Why did you put "count" in memory instead of ecx with push/pop or in edx?
What happens if you make all variables register based?
What happens if you rescale 5000 and use "rep movsd"? Aligned moves? "fast
strings" crossing a page boundary?
Rod Pemberton
wolfgang kern
"bartc" wrote:
> I've encountered a very strange problem with the timing of a block
> transfer demonstrated by the following loop.
> I have two memory blocks p and q, both n=8192 bytes, allocated using C's
> malloc routine.
> I then copy 5000 bytes from p to q, repeating this one million times.
> This takes 3.2 seconds with n=8192. But if I change n to 8000, it takes
> only 0.6 seconds!
> I can understand that malloc adds extra information to the block so that
> it is a bit bigger than my 8192 bytes, but what could it be about the
> block addresses that would cause rep:movsb to take 4 times as long to
> execute? Using n=9000 also results in a 0.6 second timing, and anyway I'm
> always accessing only 5000 bytes in the loop.
I really can't tell what C may do here, but if your p and q aren't
aligned to dw- or even page-bounds, then I'd see a bug in this _malloc.

## INSTRUCTION 1
Answer these questions about the block-transfer thread:
(a) Which C routine was used to allocate the two memory blocks?
(b) How long did the copy loop take with n=8192?
(c) Which instruction is suggested for use after rescaling 5000?
## INSTRUCTION 2
What values of n does the block-transfer thread mention for the size of the memory blocks?
## INSTRUCTION 3
Could you repeat the block-transfer thread word for word between "What happens if you make" and "one million times.", inclusive?
The items that come next have no connection to the block-transfer thread.

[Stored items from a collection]
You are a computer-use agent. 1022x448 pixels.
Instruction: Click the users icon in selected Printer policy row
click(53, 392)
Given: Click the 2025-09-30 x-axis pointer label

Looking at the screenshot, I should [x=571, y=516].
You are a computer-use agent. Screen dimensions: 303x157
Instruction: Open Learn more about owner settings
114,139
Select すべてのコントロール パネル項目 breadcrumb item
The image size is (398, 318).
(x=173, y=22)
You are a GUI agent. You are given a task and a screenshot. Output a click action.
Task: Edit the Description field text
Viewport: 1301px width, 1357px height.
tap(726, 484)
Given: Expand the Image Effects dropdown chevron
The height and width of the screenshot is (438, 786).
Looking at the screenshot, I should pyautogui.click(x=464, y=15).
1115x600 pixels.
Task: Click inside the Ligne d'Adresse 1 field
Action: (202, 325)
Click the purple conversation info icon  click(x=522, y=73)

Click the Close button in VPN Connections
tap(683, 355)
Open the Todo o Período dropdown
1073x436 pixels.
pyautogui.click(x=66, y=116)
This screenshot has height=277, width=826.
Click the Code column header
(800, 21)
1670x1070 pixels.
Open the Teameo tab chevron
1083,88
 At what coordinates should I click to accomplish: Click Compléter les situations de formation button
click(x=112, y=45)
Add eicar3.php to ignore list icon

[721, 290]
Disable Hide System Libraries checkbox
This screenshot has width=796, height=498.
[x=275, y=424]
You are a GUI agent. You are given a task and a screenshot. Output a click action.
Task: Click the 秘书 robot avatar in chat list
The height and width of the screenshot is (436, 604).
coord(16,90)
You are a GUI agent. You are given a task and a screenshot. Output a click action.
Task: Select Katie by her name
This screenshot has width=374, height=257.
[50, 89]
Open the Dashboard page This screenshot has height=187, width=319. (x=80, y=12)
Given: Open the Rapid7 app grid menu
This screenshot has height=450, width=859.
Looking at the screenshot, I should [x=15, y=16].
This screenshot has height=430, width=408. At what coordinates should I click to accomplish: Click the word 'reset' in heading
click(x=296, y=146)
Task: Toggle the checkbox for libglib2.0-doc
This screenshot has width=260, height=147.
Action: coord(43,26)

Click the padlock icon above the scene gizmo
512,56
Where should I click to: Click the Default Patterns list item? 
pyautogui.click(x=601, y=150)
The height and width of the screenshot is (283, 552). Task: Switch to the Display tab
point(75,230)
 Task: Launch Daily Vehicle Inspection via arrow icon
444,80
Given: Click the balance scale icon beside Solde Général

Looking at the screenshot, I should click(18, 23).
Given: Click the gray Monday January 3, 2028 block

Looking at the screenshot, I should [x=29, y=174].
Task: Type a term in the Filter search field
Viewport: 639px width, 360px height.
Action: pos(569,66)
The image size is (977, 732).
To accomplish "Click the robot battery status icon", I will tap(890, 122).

## CORRECT ANSWER 1
(a) malloc
(b) 3.2 seconds
(c) "rep movsd"

## CORRECT ANSWER 2
8192, 8000, 9000

## CORRECT ANSWER 3
What happens if you make all variables register based?
What happens if you rescale 5000 and use "rep movsd"? Aligned moves? "fast
strings" crossing a page boundary?
Rod Pemberton
wolfgang kern
"bartc" wrote:
> I've encountered a very strange problem with the timing of a block
> transfer demonstrated by the following loop.
> I have two memory blocks p and q, both n=8192 bytes, allocated using C's
> malloc routine.
> I then copy 5000 bytes from p to q, repeating this one million times.